Another resource that threads may contend for is space in shared caches. On ARCHER2, every set of 4 cores shares 16MB of L3 cache.
Compiler non-optimisation
In rare cases, adding OpenMP directives can adversely affect the compiler's optimisation process. The symptom of this is that the OpenMP code running on 1 thread is slower than the same code compiled without the OpenMP flag. It can be difficult to find a workaround - using the compiler's diagnostic flags to find out which optimisation (e.g. vectorisation, loop unrolling) is being affected and adding compiler-specific directives may help.
Hybrid MPI and OpenMP
There are two main motivations for using both MPI and OpenMP in the same application code: reducing memory requirements and improving performance. At low core counts, where the pure MPI version of the code is still scaling well, adding OpenMP is unlikely to improve performance. In fact, it can introduce some additional overheads which make performance worse! The benefit is likely to come in the regime where the pure MPI version starts to lose scalability - here adding OpenMP can reduce communication costs, make load balancing easier, or be an effective way of exploiting additional parallelism without excessive code re-writing.

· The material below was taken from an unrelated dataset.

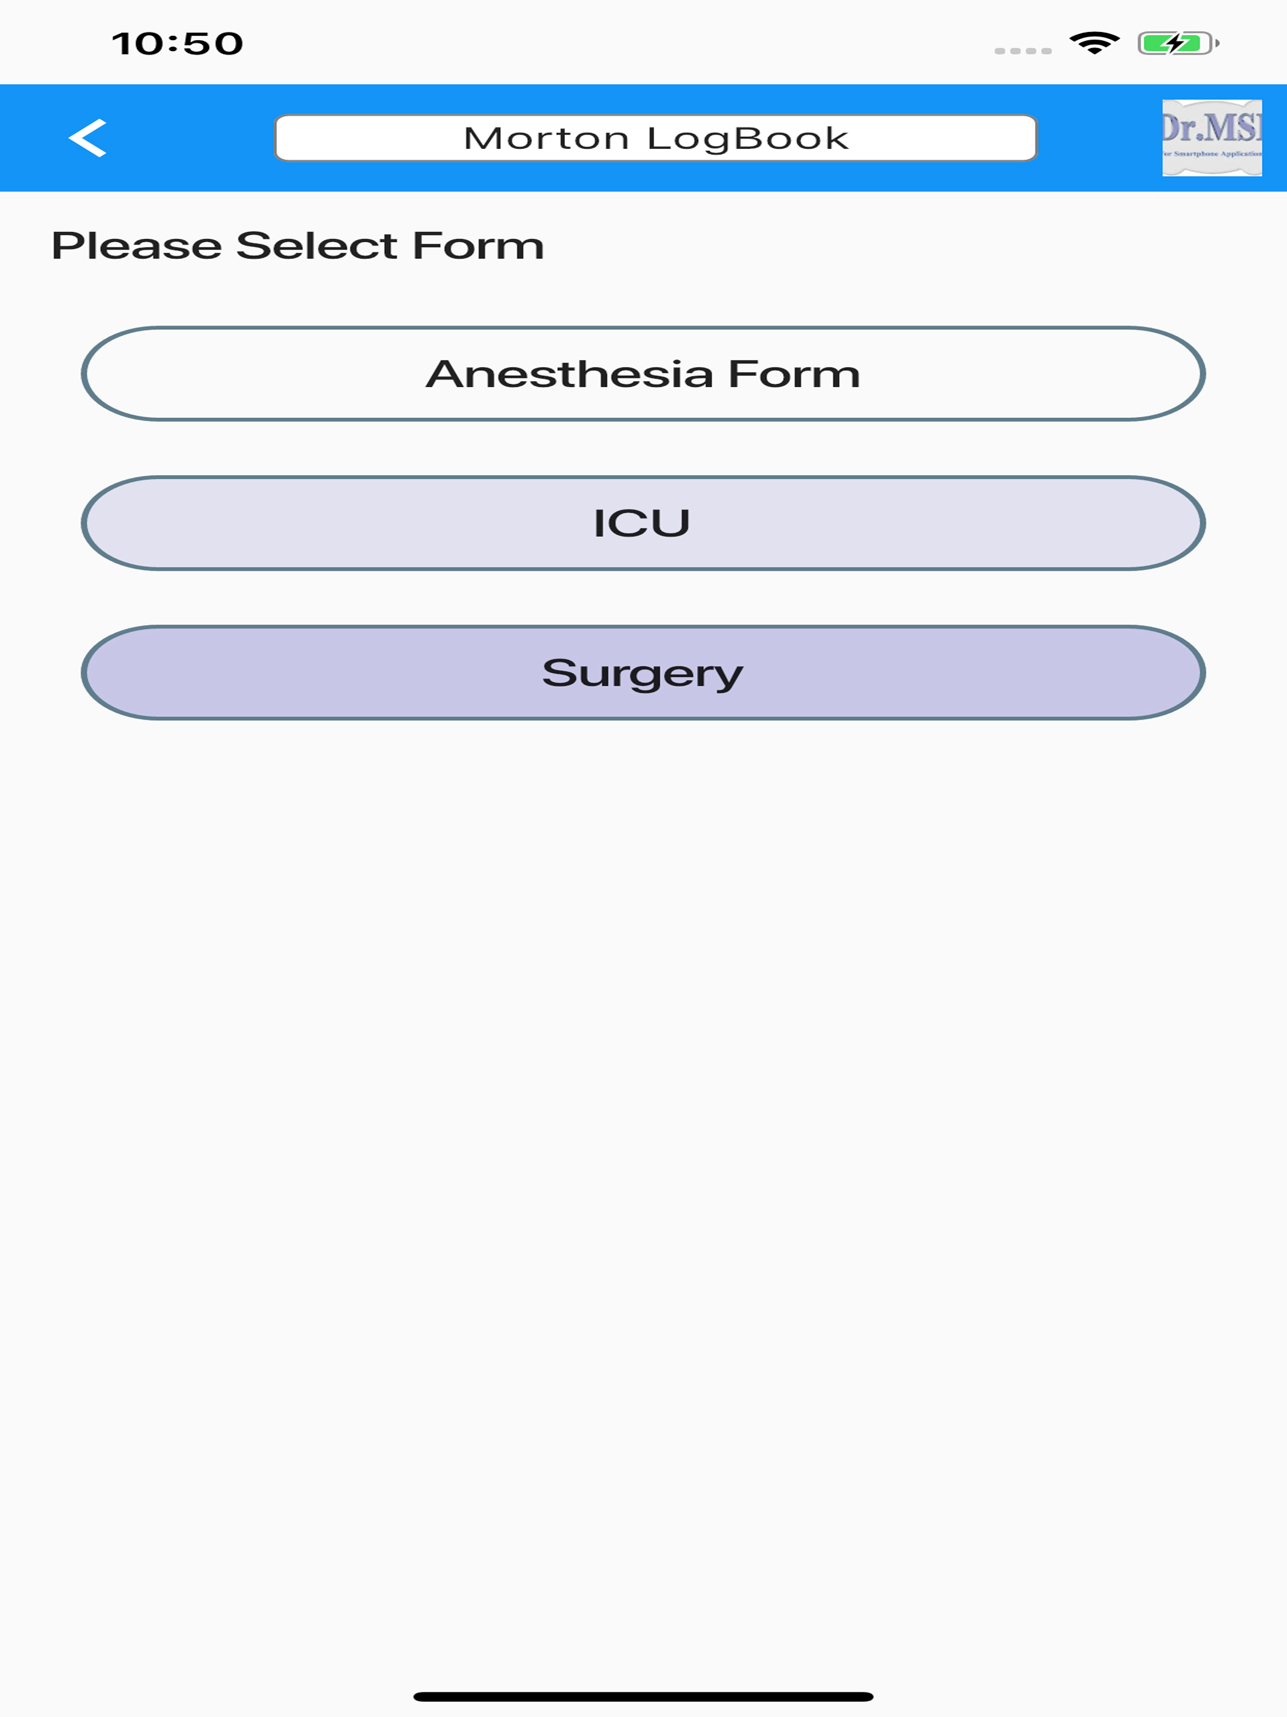Open the Dr.MSI smartphone application logo

coord(1211,138)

An important performance consideration for MPI + OpenMP applications is the choice of the number of OpenMP threads per MPI process. The optimum value will depend on the application, the input data, the number of nodes requested and the choice of compiler, and is hard to predict without experimentation. However, there are some considerations that apply to ARCHER2:
-
Due to NUMA effects, it is likely that running at least one MPI process per NUMA region (i.e. at least 8 MPI processes per node) will be beneficial.
-
The number of MPI processes per node should be a power of 2, so that all OpenMP threads run in the same NUMA region as their parent MPI process.
-
For applications where each process has a small memory footprint (e.g. some molecular dynamics codes), running no more than 4 OpenMP threads per MPI process may be beneficial, so that all the threads in a process share a single L3 cache.